§ **ABOUT THIS EXERCISE**: Filter the lines below, copying only those with the string "Toggle".

Dataset items
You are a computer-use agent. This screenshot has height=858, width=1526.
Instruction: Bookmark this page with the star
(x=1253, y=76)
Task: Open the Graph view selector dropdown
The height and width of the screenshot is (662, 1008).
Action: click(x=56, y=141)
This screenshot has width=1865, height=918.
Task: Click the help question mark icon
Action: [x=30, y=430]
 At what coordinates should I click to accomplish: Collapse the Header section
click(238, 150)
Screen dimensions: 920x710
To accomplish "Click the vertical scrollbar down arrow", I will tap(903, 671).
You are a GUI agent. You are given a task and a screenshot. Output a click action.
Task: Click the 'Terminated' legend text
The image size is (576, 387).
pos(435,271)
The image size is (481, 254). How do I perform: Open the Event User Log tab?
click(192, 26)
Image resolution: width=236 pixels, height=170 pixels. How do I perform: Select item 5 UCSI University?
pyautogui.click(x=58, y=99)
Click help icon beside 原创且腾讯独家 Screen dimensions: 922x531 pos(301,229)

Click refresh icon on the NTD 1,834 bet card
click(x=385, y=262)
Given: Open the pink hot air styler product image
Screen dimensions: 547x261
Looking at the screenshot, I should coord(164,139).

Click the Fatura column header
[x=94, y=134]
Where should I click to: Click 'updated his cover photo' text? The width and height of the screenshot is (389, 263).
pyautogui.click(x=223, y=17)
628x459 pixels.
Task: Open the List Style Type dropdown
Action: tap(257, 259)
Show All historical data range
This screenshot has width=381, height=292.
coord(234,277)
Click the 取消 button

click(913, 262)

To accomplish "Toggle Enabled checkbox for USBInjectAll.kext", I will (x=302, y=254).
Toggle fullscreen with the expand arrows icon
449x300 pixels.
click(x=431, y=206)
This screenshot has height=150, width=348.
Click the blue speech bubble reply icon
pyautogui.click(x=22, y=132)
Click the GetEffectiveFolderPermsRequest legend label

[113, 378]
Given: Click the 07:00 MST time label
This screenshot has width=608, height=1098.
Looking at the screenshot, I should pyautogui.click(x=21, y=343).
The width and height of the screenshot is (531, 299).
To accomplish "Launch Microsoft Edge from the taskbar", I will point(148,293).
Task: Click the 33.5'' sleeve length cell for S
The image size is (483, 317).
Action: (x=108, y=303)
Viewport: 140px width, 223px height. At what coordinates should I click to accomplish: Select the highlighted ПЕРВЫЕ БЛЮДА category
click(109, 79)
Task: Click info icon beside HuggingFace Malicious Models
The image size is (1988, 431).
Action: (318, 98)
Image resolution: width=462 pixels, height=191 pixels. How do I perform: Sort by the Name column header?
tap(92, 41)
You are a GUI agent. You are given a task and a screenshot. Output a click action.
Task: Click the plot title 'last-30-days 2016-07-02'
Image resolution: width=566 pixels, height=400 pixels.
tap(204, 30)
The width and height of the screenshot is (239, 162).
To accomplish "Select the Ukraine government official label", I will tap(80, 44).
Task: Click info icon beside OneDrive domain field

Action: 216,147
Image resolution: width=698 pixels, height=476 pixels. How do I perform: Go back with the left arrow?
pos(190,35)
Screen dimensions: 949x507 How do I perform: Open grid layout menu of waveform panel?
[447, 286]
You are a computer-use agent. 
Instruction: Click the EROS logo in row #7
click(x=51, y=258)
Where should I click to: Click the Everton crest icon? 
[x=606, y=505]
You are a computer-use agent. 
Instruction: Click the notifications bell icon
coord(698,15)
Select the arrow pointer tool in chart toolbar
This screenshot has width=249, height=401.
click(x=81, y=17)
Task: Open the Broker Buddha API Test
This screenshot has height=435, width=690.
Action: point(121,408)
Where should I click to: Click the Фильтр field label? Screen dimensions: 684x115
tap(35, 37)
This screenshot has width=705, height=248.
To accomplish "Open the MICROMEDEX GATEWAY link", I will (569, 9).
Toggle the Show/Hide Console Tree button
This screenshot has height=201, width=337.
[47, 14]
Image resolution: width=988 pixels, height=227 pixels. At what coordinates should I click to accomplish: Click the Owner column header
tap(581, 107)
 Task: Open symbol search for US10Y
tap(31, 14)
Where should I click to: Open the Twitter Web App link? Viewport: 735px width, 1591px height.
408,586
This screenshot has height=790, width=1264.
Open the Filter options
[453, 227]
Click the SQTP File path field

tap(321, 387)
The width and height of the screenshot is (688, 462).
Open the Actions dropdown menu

§ **TASK RESPONSE**:
To accomplish "Toggle Enabled checkbox for USBInjectAll.kext", I will (x=302, y=254).
Toggle fullscreen with the expand arrows icon
Toggle the Show/Hide Console Tree button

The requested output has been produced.